Assembly Member Eduardo Garcia (D-Coachella) makes a presentation in Sacramento. Garcia is rallying support locally to keep $28 million in funding for the New River Improvement Project whole in the proposed state 2020-2021 budget. | COURTESY PHOTO
“This is a significant opportunity for California as well as our Imperial Valley community to achieve our climate goals, balance the electrical grid, and stimulate economic development in areas most in need of investment,” said Garcia, D-Coachella. “We have not come close to tapping into the potential of this renewable power industry. By actively expanding this energy technology and developing a competitive lithium industry, this commission could serve as a valuable lever of our state’s economic recovery strategy to help bring back jobs and recoup critical economic losses due to the COVID-19 pandemic.”

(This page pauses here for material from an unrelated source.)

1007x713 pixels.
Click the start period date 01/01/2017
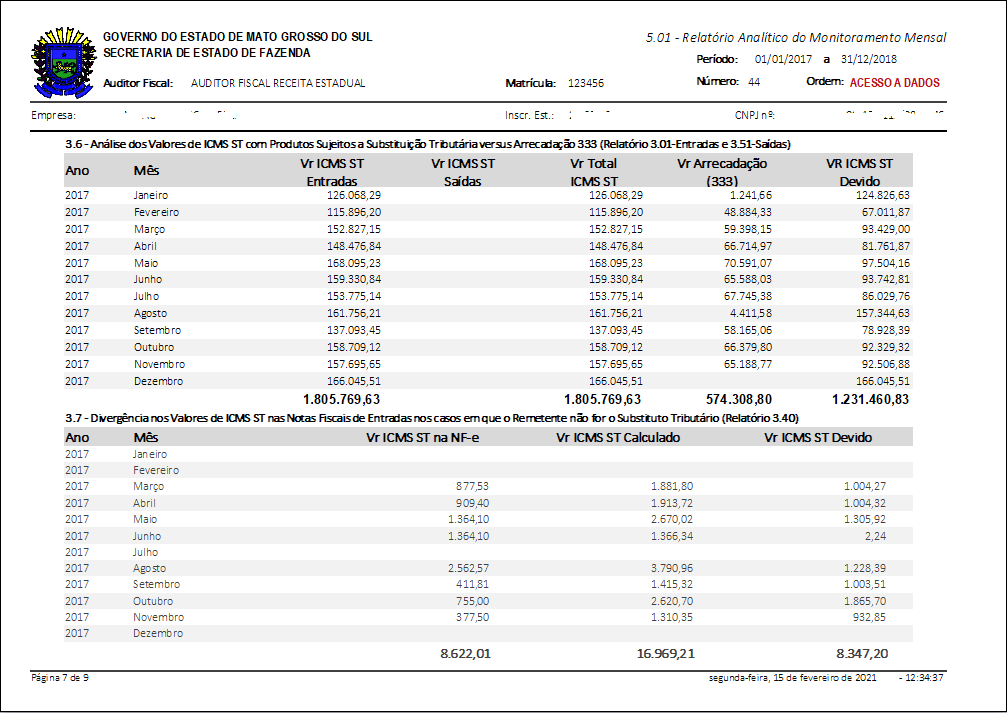785,60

State Sen. Ben Hueso, D-San Diego, committee chair, applauded Garcia and remarked on the exciting renewable energy and economic possibilities for the state and the Imperial Valley region they both represent.

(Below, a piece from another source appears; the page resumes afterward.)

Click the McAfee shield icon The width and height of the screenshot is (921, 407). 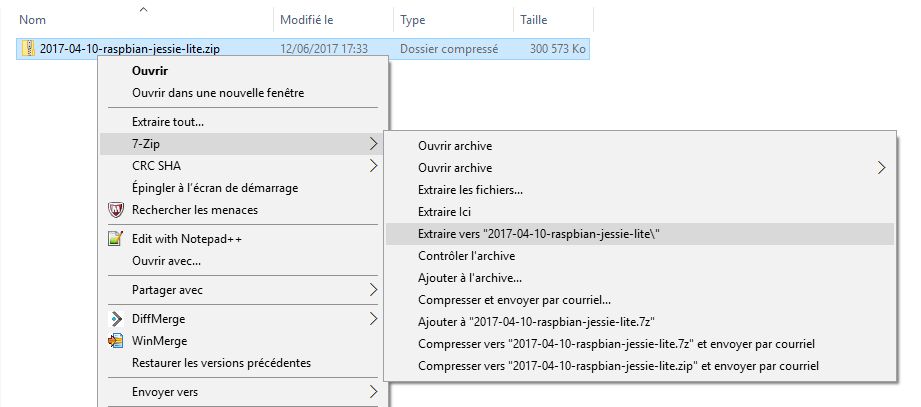pyautogui.click(x=116, y=210)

“I support this enormously because there is just so much more work we need to do to help put California in a sustainable future and this bill is a very important part of that,” Hueso stated in a press release.
A news release issued by Berkeley Lab last week claimed that “Deep beneath the surface of the Salton Sea, a shallow lake in California’s Imperial County, sits an immense reserve of critical metals that, if unlocked, could power the state’s green economy for years to come.” Accordingly, this industry has become referred to as “Lithium Valley.” They assert that the Salton Sea Geothermal Field (SSGF) has a potential inferred lithium resource of 15 million metric tons and quotes CEC chair David Hochschild, saying California’s Lithium Valley has the potential to supply 40 percentof global lithium demand.

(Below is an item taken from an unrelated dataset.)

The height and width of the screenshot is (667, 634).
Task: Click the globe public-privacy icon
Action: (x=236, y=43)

Over the last few years, Garcia and Hueso have been generating support and urging their legislative colleagues to acknowledge the enormous potential of this industry to meet climate benchmarks and uplift some of the state’s most impoverished areas. For Garcia, the pandemic has only heightened the significance of this endeavor as a way to bring much needed economic relief to Imperial County whose economic disparities have been further exacerbated.
Tim Kelley, president/chief executive officer of the Imperial Valley Economic Development Corp., testified on behalf of AB 1657 before the senate committee noting that geothermal producers are the No. 1 taxpayer in Imperial County and they provide over 500 direct jobs and 1,500 ancillary jobs in a community that was just named by the U.S. Department of Agriculture as a persistent poverty county – with an unemployment rate of over 30 percent.
In a letter of support submitted to the committee, Imperial Irrigation District also stated that, “Given the abundance of geothermal capacity and minerals at the Salton Sea Know Geothermal Resource Area, IID will continue to advocate for this important resource and looks forward to continue working with the Legislature and the Commission on this important matter.”